Del resto Berlusconi ha già dichiarato di auspicare un prolungamento di legislatura guidata da Gentiloni e quindi dal PD nel caso in cui dalla consultazione elettorale non risulti una netta maggioranza in attesa di tornare al voto ( qui ). E’ un’altra ambiguità: infatti non è chiaro perché prolungare una legislatura dimissionaria se una nuova coalizione vince sia pure di misura se non per permettere l’approvazione di alcune leggi rimaste in sospeso. Come quella dello “ius soli” che verrebbe così realizzata da un governo agonizzante e non dal nuovo esecutivo che si trova così sollevato dall’imbarazzo di dibattere su una legge che a più riprese ha dichiarato di non volere.
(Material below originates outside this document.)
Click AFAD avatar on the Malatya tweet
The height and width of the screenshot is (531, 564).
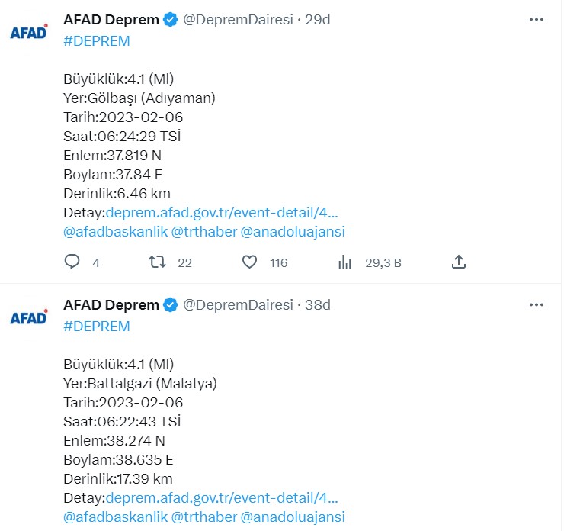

Ora se l’ipotesi di un Berlusconi macronizzato che catalizza voti assumendo le sembianze dell’innovatore, ma il cui programma è mutuato dal PD il quale, prima di eclissarsi definitivamente similmente a quanto fatto dal Partito Socialista in Francia, trasmette i suoi cosiddetti valori a una realtà politica ancora vitale ci si domanda seriamente perché un cattolico, specialmente se di ascendenze sovraniste e identitarie, dovrebbe votare Forza Italia.
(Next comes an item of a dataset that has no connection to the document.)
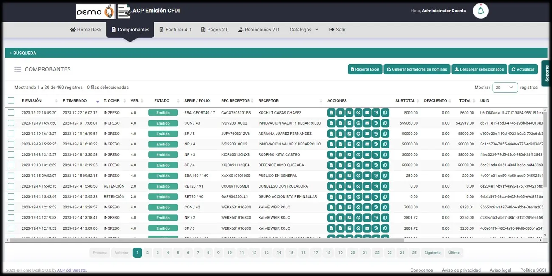The width and height of the screenshot is (552, 276).
Task: Open the Pagos 2.0 menu item
Action: coord(215,30)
E’ vero che un tale elettore all’interno della coalizione di centro destra può votare altri partiti, ma occorre che i voti a loro favore siano numericamente consistenti o rischiano di favorire indirettamente la formazione di un governo a guida Forza Italia che su determinati temi, come visto sopra, non appare troppo combattivo. In altri termini i voti cattolici possono determinare la vittoria del centro destra, ma se Forza Italia sarà il primo partito della coalizione sarà esso a trarne beneficio. In questo caso il partito di Berlusconi potrà infatti esprimere il premier e a dettare un’agenda politica che le ambiguità berlusconiane sopra delineate già lasciano intravedere: libertaria in ambito etico, liberalista in ambito giuridico e liberista in ambito economico.
Insomma la versione italiana di “En Marche”.